Numerical modeling of the flow coefficient gas-dynamic component of annular nozzles with straight critical section

Aeronautical and Space-Rocket Engineering


Аuthors

Sabirzyanov A. N.*, Akhmetzyanov A. S.**, Konovalov R. D.***

Kazan National Research Technical University named after A.N. Tupolev, 10, Karl Marks str., Kazan, 420111, Russia

*e-mail: ansabirzyanov@kai.ru
**e-mail: Artur_Hunter@mail.ru
***e-mail: konrus2019@yandex.ru

Abstract

Annular nozzles are competitive with traditional central nozzles in a number of characteristics. This is stipulated by the presence of a central body, which determines the required flow structure during supersonic expansion. In the narrowing section of the nozzle, the central body contributes to the friction losses increase, and its geometric characteristics will determine the uneven flow parameters distribution and total pressure losses up to the critical section. The authors conducted numerical studies of the central body shape and of inlet section geometric parameters impact on the gas-dynamic component of the flow coefficient of an annular nozzle with a direct critical section.

════════════════

PROBLEMS TO WORK ON >>
[A] Return the annular nozzle abstract from "Annular nozzles are" to "a direct critical section.".
[B] Answer these questions on the annular nozzle abstract:
(i) Which university are the authors affiliated with?
(ii) In the narrowing section of the nozzle, what does the central body contribute to?
(iii) Whose impact on the flow coefficient's gas-dynamic component did the numerical studies examine?
The rows have nothing to do with the annular nozzle abstract.

INPUT DATA >>
════════════════

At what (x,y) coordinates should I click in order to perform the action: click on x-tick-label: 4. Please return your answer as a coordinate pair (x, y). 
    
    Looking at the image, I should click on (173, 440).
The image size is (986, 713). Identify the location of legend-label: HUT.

════════════════

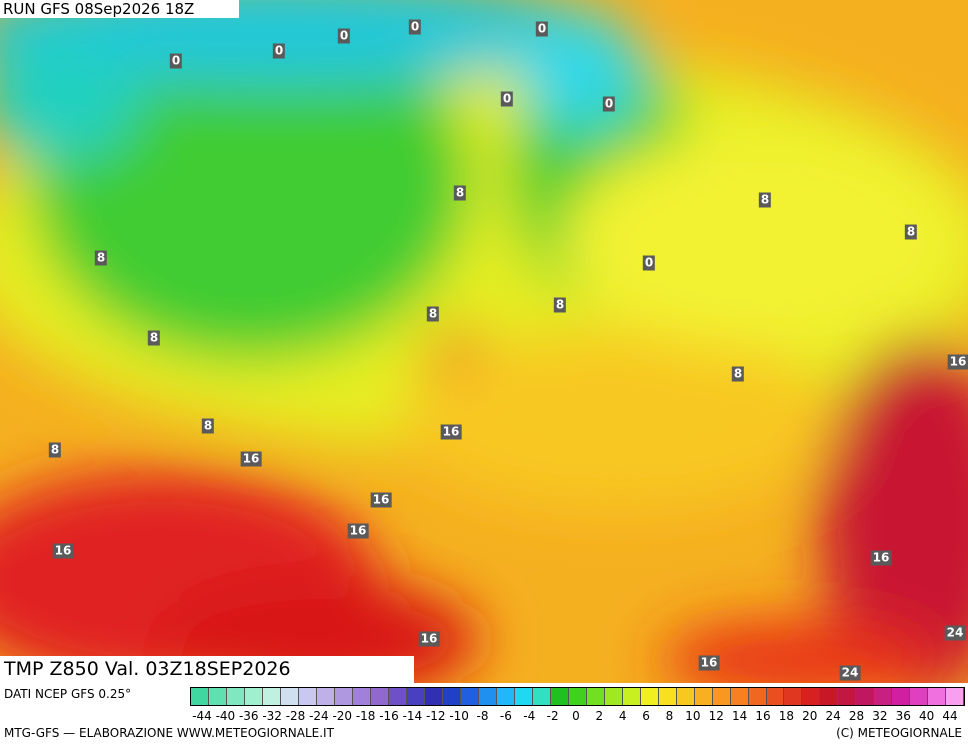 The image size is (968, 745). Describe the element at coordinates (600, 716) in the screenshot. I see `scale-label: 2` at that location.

════════════════

ANSWER SECTION >>
[A]
Annular nozzles are competitive with traditional central nozzles in a number of characteristics. This is stipulated by the presence of a central body, which determines the required flow structure during supersonic expansion. In the narrowing section of the nozzle, the central body contributes to the friction losses increase, and its geometric characteristics will determine the uneven flow parameters distribution and total pressure losses up to the critical section. The authors conducted numerical studies of the central body shape and of inlet section geometric parameters impact on the gas-dynamic component of the flow coefficient of an annular nozzle with a direct critical section.

[B]
(i) Kazan National Research Technical University named after A.N. Tupolev
(ii) An increase in friction losses
(iii) The central body shape and the inlet section geometric parameters